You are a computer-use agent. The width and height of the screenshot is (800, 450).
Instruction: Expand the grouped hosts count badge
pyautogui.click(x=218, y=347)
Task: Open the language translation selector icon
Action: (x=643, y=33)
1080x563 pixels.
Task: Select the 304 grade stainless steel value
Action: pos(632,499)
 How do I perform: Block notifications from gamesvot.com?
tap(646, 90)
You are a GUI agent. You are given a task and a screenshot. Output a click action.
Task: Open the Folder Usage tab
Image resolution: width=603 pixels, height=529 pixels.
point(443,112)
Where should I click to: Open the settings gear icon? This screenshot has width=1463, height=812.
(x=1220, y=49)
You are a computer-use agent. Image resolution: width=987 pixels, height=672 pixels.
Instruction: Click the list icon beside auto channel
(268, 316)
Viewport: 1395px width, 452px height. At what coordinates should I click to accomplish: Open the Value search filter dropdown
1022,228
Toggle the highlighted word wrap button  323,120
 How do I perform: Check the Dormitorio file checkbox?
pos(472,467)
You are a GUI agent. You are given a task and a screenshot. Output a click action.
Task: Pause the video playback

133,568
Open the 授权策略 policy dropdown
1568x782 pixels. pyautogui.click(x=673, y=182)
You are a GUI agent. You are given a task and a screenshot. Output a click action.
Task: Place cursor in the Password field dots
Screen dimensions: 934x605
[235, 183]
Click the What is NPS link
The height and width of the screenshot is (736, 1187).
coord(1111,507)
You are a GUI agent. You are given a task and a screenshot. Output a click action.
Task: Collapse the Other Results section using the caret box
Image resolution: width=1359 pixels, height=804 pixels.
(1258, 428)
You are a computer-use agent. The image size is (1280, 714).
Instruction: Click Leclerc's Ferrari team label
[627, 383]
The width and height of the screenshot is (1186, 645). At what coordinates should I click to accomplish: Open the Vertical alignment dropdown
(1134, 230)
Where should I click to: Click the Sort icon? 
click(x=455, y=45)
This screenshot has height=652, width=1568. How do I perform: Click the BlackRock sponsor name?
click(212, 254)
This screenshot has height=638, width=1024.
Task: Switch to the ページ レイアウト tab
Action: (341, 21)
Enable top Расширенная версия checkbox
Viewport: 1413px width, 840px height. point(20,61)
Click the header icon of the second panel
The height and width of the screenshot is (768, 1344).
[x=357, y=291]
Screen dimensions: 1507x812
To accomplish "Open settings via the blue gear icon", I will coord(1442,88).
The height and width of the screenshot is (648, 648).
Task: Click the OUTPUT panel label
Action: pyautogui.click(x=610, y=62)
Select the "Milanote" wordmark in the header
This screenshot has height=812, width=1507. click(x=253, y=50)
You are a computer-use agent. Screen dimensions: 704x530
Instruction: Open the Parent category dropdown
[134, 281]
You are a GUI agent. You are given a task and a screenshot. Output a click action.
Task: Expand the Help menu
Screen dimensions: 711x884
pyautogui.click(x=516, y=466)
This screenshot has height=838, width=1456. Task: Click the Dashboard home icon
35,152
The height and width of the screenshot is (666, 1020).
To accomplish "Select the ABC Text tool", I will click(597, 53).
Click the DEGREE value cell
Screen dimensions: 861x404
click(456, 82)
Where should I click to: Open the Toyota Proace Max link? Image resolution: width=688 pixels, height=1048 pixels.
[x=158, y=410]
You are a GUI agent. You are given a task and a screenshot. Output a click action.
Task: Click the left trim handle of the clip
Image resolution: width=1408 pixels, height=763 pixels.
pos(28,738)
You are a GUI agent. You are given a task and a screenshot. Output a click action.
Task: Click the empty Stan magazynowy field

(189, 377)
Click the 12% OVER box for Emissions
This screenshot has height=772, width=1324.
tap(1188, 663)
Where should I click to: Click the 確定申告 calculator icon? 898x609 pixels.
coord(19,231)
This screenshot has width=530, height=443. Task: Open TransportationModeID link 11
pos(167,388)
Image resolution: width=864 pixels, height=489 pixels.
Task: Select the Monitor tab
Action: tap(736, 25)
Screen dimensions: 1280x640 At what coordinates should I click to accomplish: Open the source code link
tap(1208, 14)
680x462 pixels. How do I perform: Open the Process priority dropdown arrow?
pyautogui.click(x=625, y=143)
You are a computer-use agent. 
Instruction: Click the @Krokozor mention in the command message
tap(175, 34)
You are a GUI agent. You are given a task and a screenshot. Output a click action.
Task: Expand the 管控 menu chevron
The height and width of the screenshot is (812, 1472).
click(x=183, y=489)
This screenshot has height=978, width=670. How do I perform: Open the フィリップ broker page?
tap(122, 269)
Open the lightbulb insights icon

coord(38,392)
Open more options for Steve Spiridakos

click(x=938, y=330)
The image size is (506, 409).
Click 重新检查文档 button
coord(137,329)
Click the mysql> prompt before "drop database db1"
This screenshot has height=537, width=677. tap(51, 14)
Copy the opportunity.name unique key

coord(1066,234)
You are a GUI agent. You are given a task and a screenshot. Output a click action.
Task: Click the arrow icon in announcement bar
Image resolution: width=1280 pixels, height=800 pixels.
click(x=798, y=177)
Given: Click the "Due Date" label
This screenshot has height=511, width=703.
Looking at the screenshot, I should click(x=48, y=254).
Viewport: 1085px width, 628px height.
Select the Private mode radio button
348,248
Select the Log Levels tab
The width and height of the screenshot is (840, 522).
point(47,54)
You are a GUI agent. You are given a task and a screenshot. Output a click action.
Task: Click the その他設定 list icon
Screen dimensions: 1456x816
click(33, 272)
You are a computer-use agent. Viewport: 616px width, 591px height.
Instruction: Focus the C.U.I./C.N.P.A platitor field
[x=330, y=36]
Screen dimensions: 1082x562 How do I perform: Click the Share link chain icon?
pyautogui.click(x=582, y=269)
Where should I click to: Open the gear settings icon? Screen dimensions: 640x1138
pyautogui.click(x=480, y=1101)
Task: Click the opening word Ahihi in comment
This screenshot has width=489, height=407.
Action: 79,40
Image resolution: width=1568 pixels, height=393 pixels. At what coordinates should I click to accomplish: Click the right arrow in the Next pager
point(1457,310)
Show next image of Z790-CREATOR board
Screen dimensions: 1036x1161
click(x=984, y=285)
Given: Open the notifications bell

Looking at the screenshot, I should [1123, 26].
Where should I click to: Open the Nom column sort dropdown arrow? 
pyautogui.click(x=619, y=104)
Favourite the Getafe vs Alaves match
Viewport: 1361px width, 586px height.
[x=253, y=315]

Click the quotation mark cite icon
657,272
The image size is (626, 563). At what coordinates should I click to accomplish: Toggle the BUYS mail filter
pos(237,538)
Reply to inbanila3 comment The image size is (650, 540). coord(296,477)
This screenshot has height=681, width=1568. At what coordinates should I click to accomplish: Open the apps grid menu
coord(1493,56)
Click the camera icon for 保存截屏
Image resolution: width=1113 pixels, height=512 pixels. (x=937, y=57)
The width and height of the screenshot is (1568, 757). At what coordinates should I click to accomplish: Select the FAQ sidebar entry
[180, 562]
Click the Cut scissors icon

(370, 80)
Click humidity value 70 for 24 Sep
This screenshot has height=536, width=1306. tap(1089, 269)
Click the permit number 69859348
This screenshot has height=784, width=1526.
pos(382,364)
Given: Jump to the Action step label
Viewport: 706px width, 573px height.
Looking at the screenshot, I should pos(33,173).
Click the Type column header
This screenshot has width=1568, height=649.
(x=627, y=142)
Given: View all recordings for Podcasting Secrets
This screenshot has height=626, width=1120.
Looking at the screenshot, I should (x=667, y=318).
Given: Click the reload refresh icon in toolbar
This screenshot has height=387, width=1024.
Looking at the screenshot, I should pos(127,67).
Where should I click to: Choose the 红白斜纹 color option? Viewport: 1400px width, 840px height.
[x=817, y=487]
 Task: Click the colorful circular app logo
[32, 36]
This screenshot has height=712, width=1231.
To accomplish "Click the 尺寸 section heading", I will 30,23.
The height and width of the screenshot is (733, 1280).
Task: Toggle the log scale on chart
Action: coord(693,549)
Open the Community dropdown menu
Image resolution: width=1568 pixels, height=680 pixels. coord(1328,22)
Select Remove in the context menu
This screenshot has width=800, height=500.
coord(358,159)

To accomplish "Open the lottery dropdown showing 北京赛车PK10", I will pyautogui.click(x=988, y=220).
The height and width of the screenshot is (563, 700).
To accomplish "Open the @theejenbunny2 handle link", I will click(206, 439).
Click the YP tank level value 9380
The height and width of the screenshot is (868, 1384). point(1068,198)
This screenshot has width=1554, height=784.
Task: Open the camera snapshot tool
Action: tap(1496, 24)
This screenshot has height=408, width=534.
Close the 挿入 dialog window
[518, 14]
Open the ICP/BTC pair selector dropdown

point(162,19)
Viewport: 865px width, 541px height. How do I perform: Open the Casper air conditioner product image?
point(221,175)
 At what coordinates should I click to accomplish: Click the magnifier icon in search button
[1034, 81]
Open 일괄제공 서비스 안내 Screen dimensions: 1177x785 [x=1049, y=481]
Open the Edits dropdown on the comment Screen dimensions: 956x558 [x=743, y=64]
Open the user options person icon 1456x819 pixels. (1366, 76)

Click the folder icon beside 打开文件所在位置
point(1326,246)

- **Task statement**:
Can you format the lines of the listing above as a Markdown table, starting at the line that contains "Toggle the highlighted" and ending at the line that contains "Viewport: 1413px width, 840px", with columns named No. and Line and blank lines left out?

- **Correct output**:
| No. | Line |
|---|---|
| 1 | Toggle the highlighted word wrap button  323,120 |
| 2 |  How do I perform: Check the Dormitorio file checkbox? |
| 3 | pos(472,467) |
| 4 | You are a GUI agent. You are given a task and a screenshot. Output a click action. |
| 5 | Task: Pause the video playback |
| 6 | 133,568 |
| 7 | Open the 授权策略 policy dropdown |
| 8 | 1568x782 pixels. pyautogui.click(x=673, y=182) |
| 9 | You are a GUI agent. You are given a task and a screenshot. Output a click action. |
| 10 | Task: Place cursor in the Password field dots |
| 11 | Screen dimensions: 934x605 |
| 12 | [235, 183] |
| 13 | Click the What is NPS link |
| 14 | The height and width of the screenshot is (736, 1187). |
| 15 | coord(1111,507) |
| 16 | You are a GUI agent. You are given a task and a screenshot. Output a click action. |
| 17 | Task: Collapse the Other Results section using the caret box |
| 18 | Image resolution: width=1359 pixels, height=804 pixels. |
| 19 | (1258, 428) |
| 20 | You are a computer-use agent. The image size is (1280, 714). |
| 21 | Instruction: Click Leclerc's Ferrari team label |
| 22 | [627, 383] |
| 23 | The width and height of the screenshot is (1186, 645). At what coordinates should I click to accomplish: Open the Vertical alignment dropdown |
| 24 | (1134, 230) |
| 25 | Where should I click to: Click the Sort icon?  |
| 26 | click(x=455, y=45) |
| 27 | This screenshot has height=652, width=1568. How do I perform: Click the BlackRock sponsor name? |
| 28 | click(212, 254) |
| 29 | This screenshot has height=638, width=1024. |
| 30 | Task: Switch to the ページ レイアウト tab |
| 31 | Action: (341, 21) |
| 32 | Enable top Расширенная версия checkbox |
| 33 | Viewport: 1413px width, 840px height. point(20,61) |